- [EXTRACT TO READ]:
AI is rapidly moving from content generation into the core of how people shop online, reshaping expectations for discovery, comparison, and decision making. Onton, an AI-native commerce startup previously known as Deft, is positioning itself as a new entry point for product search in this shifting landscape. Backed by fresh funding and fast user growth, the company now aims to move beyond furniture and challenge how consumers navigate everything from apparel to electronics.
Onton’s Funding Round and Growth
Onton has closed a $7.5 million funding round led by Footwork, with participation from Liquid 2, Parable Ventures, 43, and other backers. The new capital brings the company’s total funding to around $10 million, following an earlier $1.8 million pre-seed round secured after more than 300 investor meetings. Since launch, Onton has scaled from about 50,000 monthly active users to more than 2 million, handling millions of searches and AI image generations across its platform.
Rethinking AI for E-commerce Search
Co-founder and CEO Zach Hudson argues that the core problem in e-commerce is no longer catalog size, but how people find what they actually want. He notes that large language models are strong at inferring intent, yet they have not significantly reduced the time it takes shoppers to make decisions, and in some cases have lengthened it as users bounce between retailers, chatbots, and visual platforms. Onton’s bet is that the next wave of AI shopping experiences will be defined less by generic chat interfaces and more by specialized systems that can reason about products, spaces, and trade-offs in a way that feels closer to how people actually shop.
Neuro-symbolic Technology and Conversion Impact
At the heart of Onton’s product is a neuro-symbolic architecture designed to limit hallucinations while delivering more precise and logical results. Hudson says this approach lets the system combine statistical learning with symbolic reasoning, so it can incorporate information from the real world that may not appear in a formal product description. According to the company, this technology has helped Onton convert shoppers at roughly three to five times the rate of traditional e-commerce sites, as users develop more trust in the underlying data and recommendations.
Product Experience Beyond Chat
Onton has built its interface around an infinite canvas experience, rather than relying solely on a chat box. Users can generate images, drag in existing visuals, and lay out products side by side for ideation, including uploading photos of their own rooms and asking Onton to furnish them. The goal is to give customers multiple ways to explore options, even when they are unsure how to describe their preferences with precise text queries.

Source data:

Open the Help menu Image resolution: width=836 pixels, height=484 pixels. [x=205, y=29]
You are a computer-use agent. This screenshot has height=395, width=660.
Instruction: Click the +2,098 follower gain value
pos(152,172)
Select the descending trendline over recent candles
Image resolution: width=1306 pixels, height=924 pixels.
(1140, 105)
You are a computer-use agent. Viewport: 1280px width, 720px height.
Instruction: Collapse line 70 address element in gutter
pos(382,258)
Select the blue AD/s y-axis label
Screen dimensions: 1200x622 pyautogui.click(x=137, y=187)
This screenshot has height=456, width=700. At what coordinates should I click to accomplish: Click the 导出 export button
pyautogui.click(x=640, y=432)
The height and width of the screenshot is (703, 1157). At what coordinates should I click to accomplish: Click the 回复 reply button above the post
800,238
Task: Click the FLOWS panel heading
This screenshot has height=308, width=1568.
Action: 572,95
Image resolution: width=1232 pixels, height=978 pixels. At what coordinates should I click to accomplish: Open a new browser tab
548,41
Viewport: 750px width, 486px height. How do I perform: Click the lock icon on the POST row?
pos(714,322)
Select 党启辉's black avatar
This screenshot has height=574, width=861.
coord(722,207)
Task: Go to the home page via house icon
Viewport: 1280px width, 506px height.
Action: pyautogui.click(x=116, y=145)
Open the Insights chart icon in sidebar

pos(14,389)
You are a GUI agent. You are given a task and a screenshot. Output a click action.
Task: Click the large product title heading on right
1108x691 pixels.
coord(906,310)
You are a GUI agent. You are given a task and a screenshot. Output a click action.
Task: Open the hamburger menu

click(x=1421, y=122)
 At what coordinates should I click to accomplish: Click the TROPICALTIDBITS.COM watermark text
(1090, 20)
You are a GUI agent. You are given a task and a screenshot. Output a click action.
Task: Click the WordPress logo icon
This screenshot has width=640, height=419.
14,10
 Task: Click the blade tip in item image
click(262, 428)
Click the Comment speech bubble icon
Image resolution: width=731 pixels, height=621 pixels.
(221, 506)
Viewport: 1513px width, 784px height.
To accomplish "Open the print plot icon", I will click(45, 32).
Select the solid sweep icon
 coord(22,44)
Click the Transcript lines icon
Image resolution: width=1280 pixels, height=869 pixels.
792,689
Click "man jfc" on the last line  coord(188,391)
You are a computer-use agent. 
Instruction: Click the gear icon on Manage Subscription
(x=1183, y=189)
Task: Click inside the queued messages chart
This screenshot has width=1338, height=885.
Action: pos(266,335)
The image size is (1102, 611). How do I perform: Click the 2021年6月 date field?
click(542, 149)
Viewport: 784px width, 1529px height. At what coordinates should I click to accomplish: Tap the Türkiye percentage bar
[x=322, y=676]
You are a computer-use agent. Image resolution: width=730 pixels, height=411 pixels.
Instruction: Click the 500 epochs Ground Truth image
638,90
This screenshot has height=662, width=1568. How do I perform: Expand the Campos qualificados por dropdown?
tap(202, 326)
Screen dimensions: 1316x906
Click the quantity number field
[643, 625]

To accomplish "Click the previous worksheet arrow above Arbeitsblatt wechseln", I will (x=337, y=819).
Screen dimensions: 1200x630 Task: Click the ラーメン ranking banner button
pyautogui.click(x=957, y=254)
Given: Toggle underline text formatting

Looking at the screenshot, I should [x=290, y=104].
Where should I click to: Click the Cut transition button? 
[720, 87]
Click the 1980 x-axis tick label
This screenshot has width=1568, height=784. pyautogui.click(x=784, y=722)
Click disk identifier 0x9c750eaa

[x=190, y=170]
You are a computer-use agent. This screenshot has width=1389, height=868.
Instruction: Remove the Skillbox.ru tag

- [TASK REQUIREMENTS]:
**1)** Reproduce the part of the article about Onton that opens with the words "Onton’s Funding Round" and closes with "across its platform.".
**2)** Proceed with the article about the AI shopping startup Onton, picking up after its final sentence.

- [RESULTS OF THE TASKS]:
**1)**
Onton’s Funding Round and Growth
Onton has closed a $7.5 million funding round led by Footwork, with participation from Liquid 2, Parable Ventures, 43, and other backers. The new capital brings the company’s total funding to around $10 million, following an earlier $1.8 million pre-seed round secured after more than 300 investor meetings. Since launch, Onton has scaled from about 50,000 monthly active users to more than 2 million, handling millions of searches and AI image generations across its platform.

**2)**
Expansion Plans and Competitive Landscape
The company initially focused on furniture, but the new funding will support a push into apparel, followed by consumer electronics and other categories. Onton is already building out its catalog for clothing and plans to launch that vertical in the near term, where it will compete with startups such as Daydream, Aesthetic, and Style.ai that are also applying AI to fashion discovery. This expansion comes as major retailers like Walmart and Costco invest heavily in AI-enhanced search, logistics, and marketplace capabilities, signaling that AI-first commerce is moving from niche experiments into the mainstream.
Team Growth and Future Outlook
Onton has grown from three full-time employees in 2023 to a team of ten today, with plans to reach around fifteen by adding engineers and researchers. The company sees its relatively small, technical team as an advantage in iterating quickly on both infrastructure and user experience. With more capital and headcount, Onton aims to deepen its technology stack while scaling its role as a neutral starting point for online shopping across multiple categories.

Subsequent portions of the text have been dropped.